Task statement:
Please return the data word for word and leave out any picture it contains.

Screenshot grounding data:

§

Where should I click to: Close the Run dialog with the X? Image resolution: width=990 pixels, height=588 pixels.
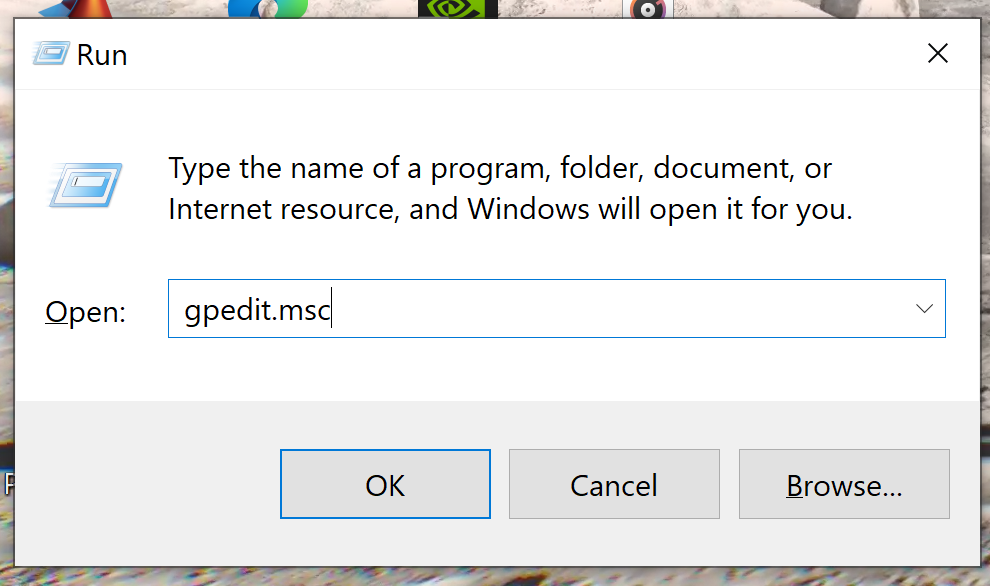click(938, 53)
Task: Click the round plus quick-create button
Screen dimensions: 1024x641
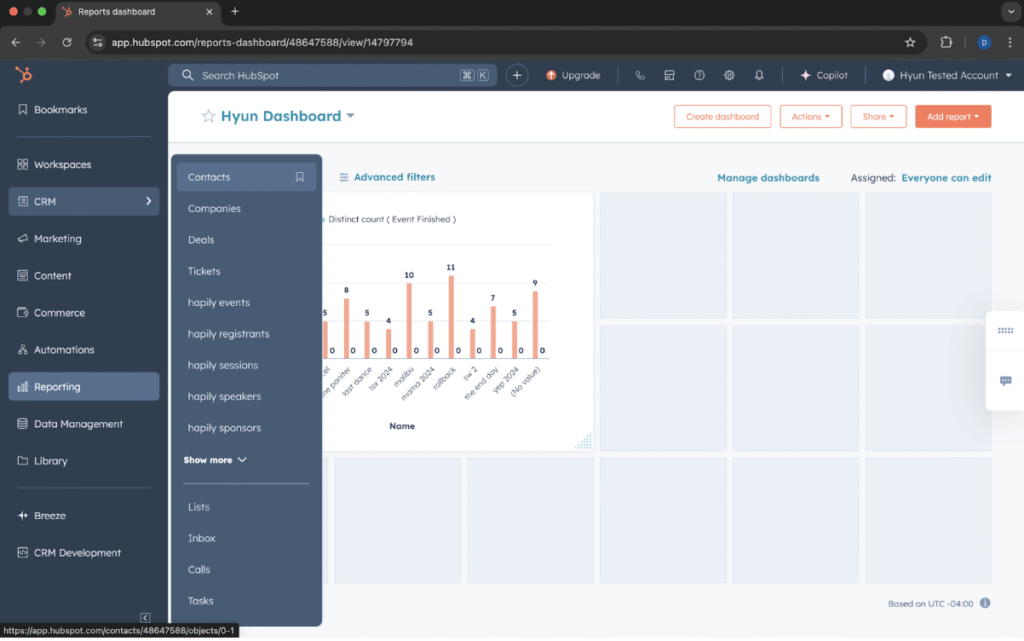Action: pyautogui.click(x=517, y=75)
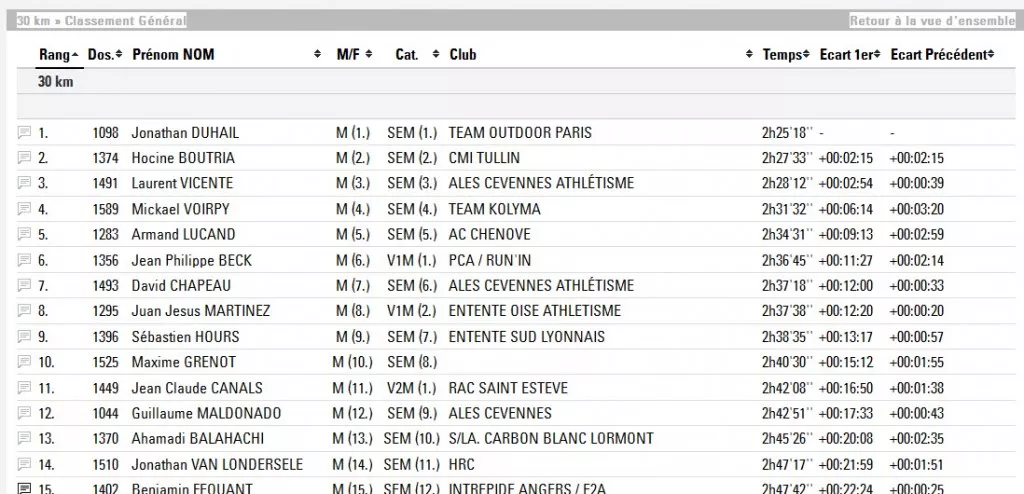Sort table by Rang column

tap(59, 55)
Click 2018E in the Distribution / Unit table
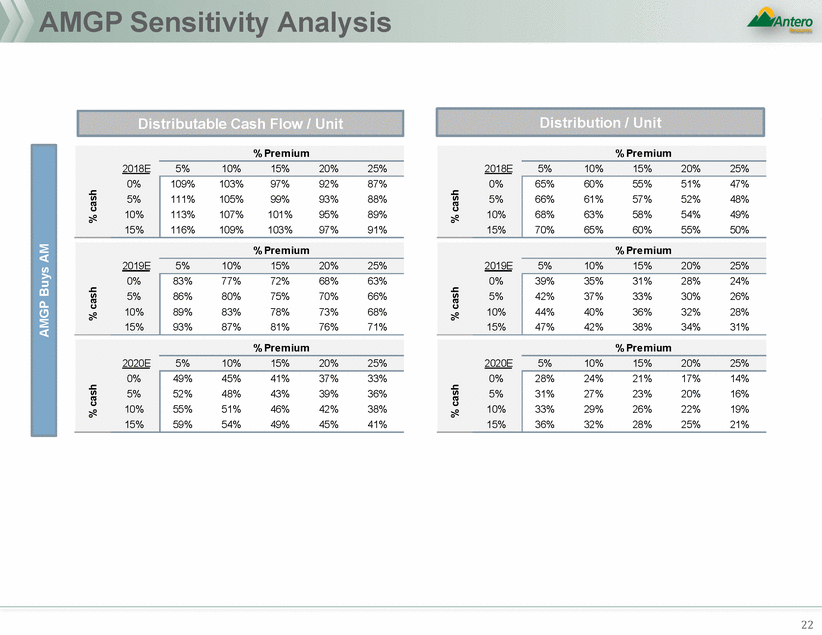Viewport: 822px width, 635px height. coord(497,170)
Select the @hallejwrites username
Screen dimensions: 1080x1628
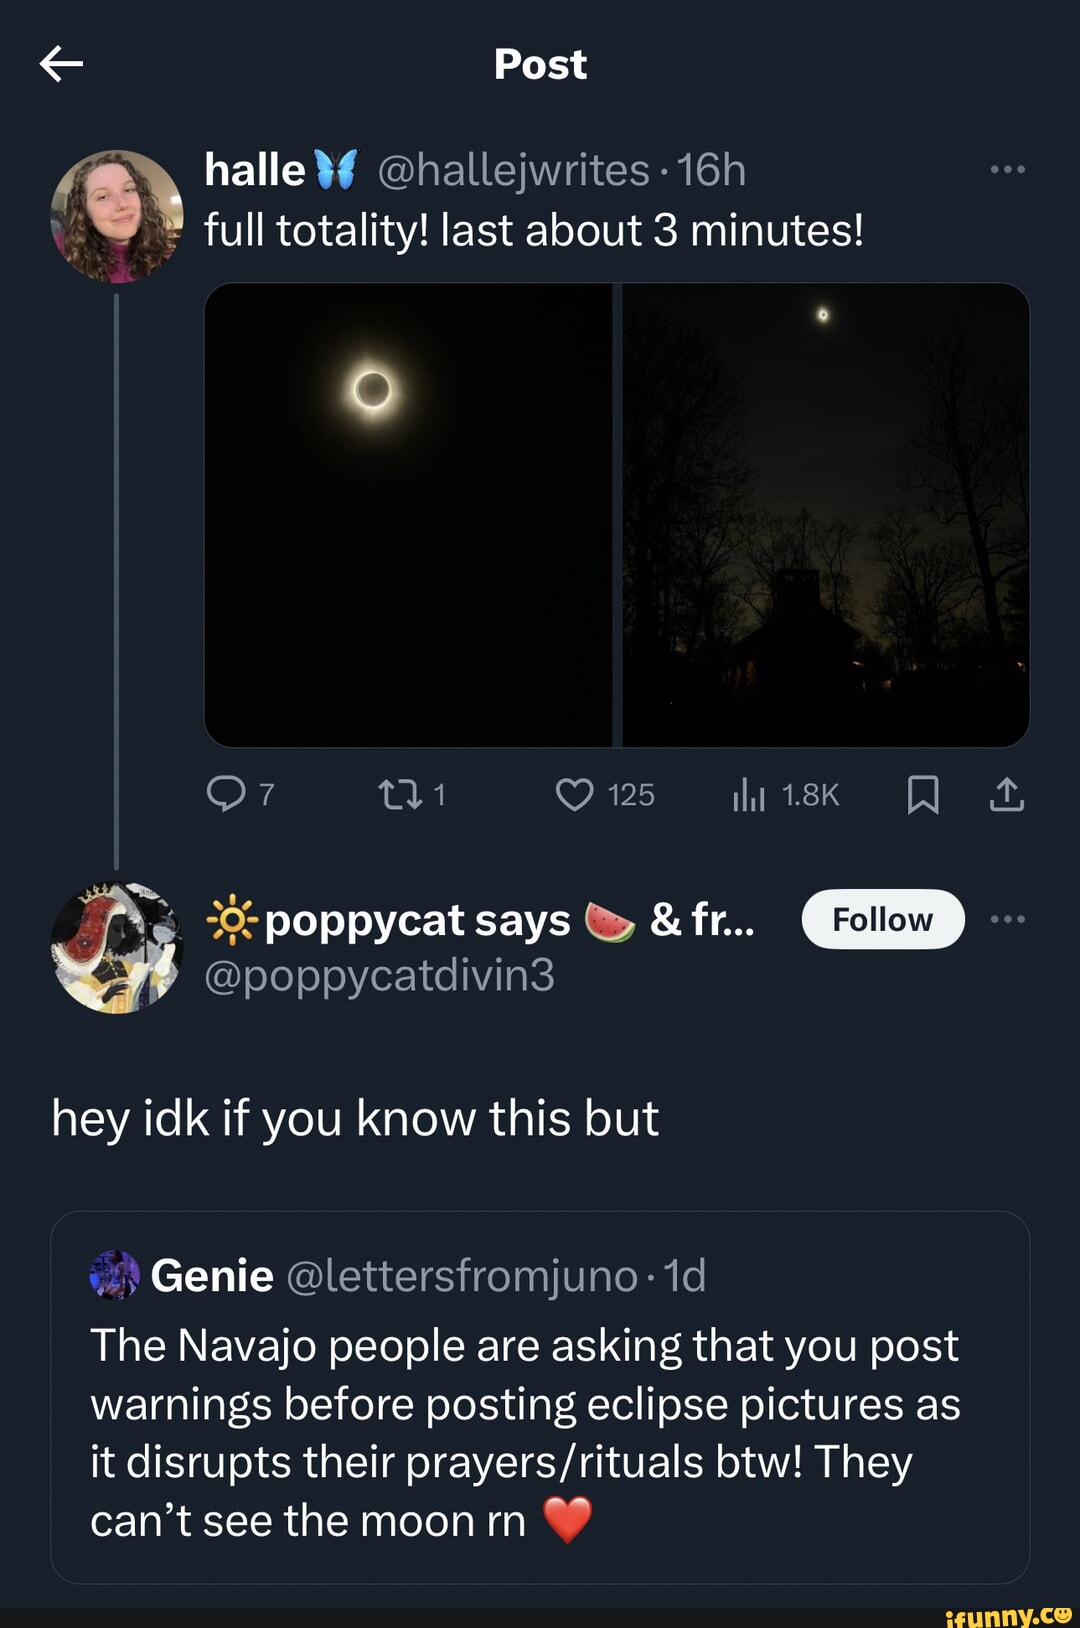[x=513, y=170]
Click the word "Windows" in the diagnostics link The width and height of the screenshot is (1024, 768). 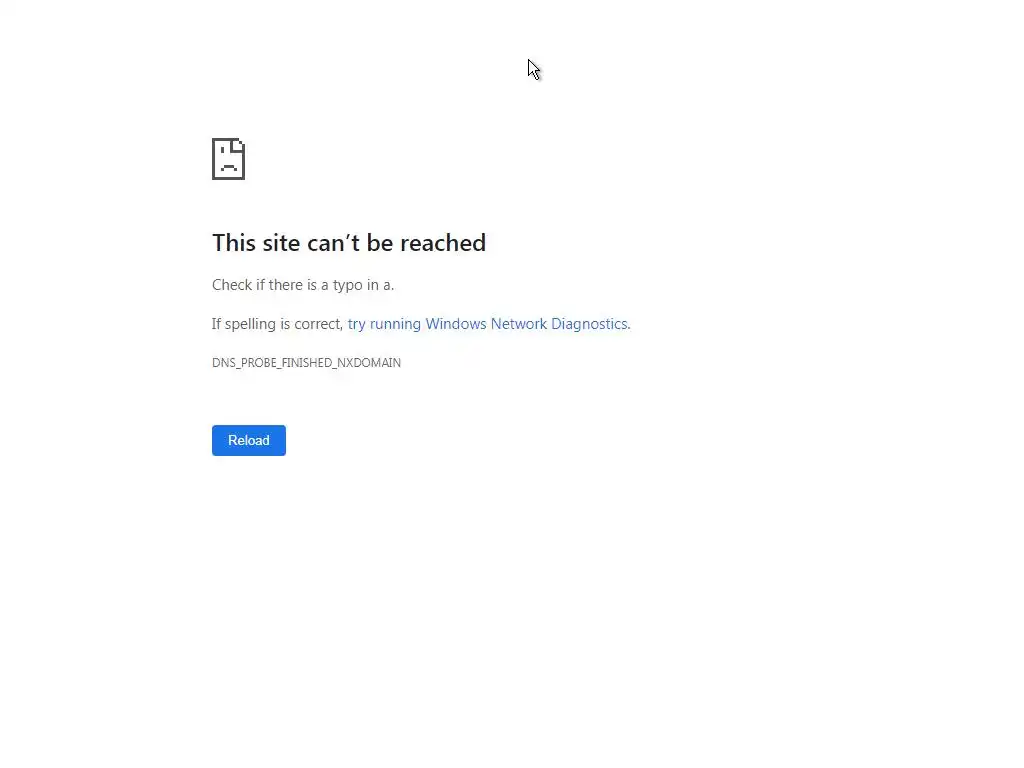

§

Exercise output:
Where should I click to: Close the Run dialog with the X? Image resolution: width=990 pixels, height=588 pixels.
click(938, 53)
Task: Click the round plus quick-create button
Screen dimensions: 1024x641
Action: pyautogui.click(x=517, y=75)
Sort table by Rang column

tap(59, 55)
Click 2018E in the Distribution / Unit table
Viewport: 822px width, 635px height. coord(497,170)
Select the @hallejwrites username
Screen dimensions: 1080x1628
[x=513, y=170]
Click the word "Windows" in the diagnostics link The width and height of the screenshot is (1024, 768). 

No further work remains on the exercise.